BOSTON (AP) — Multiple U.S. government agencies issued a joint alert Wednesday warning of the discovery of malicious cyber tools created by unnamed advanced threat actors that they said were capable of gaining “full system access” to multiple industrial control systems.

The public alert from the Energy and Homeland Security Departments, the FBI and National Security Agency did not name the actors or offer details on the find.

But the CEO of one of the cybersecurity companies involved in the effort, Robert M. Lee of Dragos, says it has high confidence the malware was developed by a state actor and was configured to initially target liquified natural gas and electric power sites in North America.

Lee would not name the state actor, referring questions to the U.S. government.
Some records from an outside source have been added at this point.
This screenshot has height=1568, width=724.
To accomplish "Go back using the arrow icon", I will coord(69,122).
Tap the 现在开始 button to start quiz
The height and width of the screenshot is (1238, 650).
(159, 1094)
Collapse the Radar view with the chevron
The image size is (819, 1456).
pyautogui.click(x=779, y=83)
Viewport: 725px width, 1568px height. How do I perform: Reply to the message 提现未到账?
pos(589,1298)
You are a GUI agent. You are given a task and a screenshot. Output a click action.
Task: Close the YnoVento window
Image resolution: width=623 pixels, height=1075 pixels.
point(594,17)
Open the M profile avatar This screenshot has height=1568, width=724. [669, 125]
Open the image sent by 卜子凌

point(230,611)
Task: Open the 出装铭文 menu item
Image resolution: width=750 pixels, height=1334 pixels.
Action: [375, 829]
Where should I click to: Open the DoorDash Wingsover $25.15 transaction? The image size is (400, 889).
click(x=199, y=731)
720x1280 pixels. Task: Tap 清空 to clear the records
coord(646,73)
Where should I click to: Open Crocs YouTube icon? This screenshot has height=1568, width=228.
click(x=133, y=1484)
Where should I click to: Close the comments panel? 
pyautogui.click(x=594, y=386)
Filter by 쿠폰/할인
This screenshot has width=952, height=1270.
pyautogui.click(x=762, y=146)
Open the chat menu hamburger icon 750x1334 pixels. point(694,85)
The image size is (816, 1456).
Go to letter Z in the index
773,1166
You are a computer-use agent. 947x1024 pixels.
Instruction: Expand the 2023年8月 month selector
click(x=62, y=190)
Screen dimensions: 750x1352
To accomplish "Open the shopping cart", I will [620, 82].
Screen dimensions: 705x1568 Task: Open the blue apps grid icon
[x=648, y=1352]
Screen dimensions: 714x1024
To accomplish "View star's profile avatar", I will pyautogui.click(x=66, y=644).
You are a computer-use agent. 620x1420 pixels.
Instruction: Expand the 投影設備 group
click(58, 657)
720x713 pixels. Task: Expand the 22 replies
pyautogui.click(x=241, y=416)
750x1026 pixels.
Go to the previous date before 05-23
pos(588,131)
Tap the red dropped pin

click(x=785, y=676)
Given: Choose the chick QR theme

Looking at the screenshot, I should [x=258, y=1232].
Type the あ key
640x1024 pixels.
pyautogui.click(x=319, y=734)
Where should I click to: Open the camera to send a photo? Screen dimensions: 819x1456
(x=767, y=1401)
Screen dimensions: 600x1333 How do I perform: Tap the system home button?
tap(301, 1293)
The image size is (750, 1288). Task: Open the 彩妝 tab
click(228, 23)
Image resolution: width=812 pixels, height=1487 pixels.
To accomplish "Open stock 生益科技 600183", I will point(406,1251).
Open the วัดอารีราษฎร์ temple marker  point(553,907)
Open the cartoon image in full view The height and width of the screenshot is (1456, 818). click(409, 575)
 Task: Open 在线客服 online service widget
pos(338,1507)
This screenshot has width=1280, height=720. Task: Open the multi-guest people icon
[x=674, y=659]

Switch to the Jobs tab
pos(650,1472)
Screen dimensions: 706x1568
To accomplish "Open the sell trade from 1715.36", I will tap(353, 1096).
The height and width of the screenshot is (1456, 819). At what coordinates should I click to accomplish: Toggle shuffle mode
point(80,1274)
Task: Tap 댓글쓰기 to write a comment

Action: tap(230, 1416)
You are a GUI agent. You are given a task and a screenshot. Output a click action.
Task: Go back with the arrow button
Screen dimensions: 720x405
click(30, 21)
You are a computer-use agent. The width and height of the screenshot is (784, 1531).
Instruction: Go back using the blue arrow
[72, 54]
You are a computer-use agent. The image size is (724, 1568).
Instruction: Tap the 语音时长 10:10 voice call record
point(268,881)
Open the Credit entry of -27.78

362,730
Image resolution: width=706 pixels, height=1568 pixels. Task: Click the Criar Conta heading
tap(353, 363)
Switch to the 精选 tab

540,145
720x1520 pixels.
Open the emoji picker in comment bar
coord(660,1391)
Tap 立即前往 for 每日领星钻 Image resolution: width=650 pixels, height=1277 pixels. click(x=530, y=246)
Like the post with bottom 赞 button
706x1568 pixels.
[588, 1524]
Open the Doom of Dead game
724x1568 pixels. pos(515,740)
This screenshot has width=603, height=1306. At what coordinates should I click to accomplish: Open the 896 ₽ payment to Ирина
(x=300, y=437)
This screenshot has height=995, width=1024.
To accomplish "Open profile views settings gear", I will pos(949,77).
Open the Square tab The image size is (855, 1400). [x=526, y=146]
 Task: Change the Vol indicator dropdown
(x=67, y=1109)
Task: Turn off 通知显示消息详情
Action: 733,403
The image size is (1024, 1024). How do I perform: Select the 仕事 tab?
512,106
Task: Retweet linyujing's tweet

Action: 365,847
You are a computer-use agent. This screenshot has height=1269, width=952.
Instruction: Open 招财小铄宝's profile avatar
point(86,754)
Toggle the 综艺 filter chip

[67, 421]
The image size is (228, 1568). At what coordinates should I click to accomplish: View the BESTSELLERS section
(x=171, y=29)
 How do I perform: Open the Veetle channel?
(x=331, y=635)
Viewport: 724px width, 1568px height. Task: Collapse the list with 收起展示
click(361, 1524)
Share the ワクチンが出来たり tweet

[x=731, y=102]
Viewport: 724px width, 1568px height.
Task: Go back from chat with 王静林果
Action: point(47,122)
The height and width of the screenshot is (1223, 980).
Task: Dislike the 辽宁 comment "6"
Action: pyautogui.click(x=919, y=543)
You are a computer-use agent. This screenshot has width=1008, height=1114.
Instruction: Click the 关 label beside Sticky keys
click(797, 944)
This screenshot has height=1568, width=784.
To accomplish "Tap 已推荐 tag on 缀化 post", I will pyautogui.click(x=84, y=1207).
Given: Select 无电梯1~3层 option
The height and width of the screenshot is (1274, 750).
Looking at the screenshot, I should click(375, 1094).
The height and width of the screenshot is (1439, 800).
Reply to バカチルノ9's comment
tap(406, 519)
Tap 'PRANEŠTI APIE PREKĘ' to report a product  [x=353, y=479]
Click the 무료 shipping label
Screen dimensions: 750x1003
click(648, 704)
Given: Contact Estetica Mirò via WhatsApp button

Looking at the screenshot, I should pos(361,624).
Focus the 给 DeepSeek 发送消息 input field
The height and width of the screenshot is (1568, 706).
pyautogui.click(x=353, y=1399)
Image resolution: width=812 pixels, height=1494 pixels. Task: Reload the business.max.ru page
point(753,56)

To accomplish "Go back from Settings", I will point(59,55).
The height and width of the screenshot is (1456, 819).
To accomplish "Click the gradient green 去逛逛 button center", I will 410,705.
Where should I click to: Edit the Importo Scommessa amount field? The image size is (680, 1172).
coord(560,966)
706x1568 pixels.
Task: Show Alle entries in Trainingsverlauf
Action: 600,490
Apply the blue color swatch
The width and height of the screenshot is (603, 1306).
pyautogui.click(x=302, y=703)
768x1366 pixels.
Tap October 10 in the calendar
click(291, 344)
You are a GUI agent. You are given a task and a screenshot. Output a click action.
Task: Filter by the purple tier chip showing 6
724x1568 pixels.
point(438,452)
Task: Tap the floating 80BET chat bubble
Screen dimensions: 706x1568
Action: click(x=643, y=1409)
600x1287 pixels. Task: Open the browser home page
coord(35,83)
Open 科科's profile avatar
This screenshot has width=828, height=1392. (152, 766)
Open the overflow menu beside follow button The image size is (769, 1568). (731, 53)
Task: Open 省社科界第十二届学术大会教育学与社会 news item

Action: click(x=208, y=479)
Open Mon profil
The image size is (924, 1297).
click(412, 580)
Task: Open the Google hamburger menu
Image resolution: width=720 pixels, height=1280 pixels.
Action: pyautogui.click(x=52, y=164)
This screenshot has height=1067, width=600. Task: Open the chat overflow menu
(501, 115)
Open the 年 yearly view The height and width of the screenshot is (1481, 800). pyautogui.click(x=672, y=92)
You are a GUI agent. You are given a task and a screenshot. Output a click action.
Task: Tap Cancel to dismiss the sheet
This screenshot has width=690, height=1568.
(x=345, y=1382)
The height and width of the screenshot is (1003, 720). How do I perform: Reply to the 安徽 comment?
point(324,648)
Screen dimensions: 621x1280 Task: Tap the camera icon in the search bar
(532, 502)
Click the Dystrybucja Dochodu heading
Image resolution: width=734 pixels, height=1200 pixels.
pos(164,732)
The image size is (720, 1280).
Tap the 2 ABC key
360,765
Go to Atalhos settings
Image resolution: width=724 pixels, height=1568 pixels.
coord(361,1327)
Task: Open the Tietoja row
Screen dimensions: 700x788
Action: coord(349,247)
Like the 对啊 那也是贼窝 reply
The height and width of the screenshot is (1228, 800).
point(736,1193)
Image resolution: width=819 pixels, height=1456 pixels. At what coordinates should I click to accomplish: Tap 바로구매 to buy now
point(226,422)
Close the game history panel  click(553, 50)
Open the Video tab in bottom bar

Nor would he explain how the malware was discovered, other than to say it was caught “before an attack was attempted.”

“We’re actually one step ahead of the adversary. None of us want them to understand where they screwed up,” said Lee. “Big win.”

The Cybersecurity and Infrastructure Security Agency, which published the alert, did not immediately respond to a request for details on the discovery or threat actor.

The U.S. government has warned critical infrastructure industries the gird for possible cyberattacks from Russia as retaliation for severe economic sanctions imposed on Moscow in response to its Feb. 24 invasion of Ukraine.

Lee said the malware was “designed to be a framework to go after lots of different types of industries and be leveraged multiple times. Based on the configuration of it, the initial targets would be LNG and electric in North America.”

He said the malware, dubbed Pipedream, is only the seventh such malicious software to be identified that is designed to attack industrial control systems.

Lee said Dragos, which specializes in industrial control system protection, identified and analyzed its capability in early 2022 as part of its normal business research and in collaboration with partners.

He would offer no more specifics The U.S. government alert offers thanks to Dragos, Mandiant, Microsoft. Palo Alto Networks and Schneider Electric for their contributions.

Schneider Electric is one of the manufacturers listed in the alert whose equipment is targeted by the malware. Omron is another.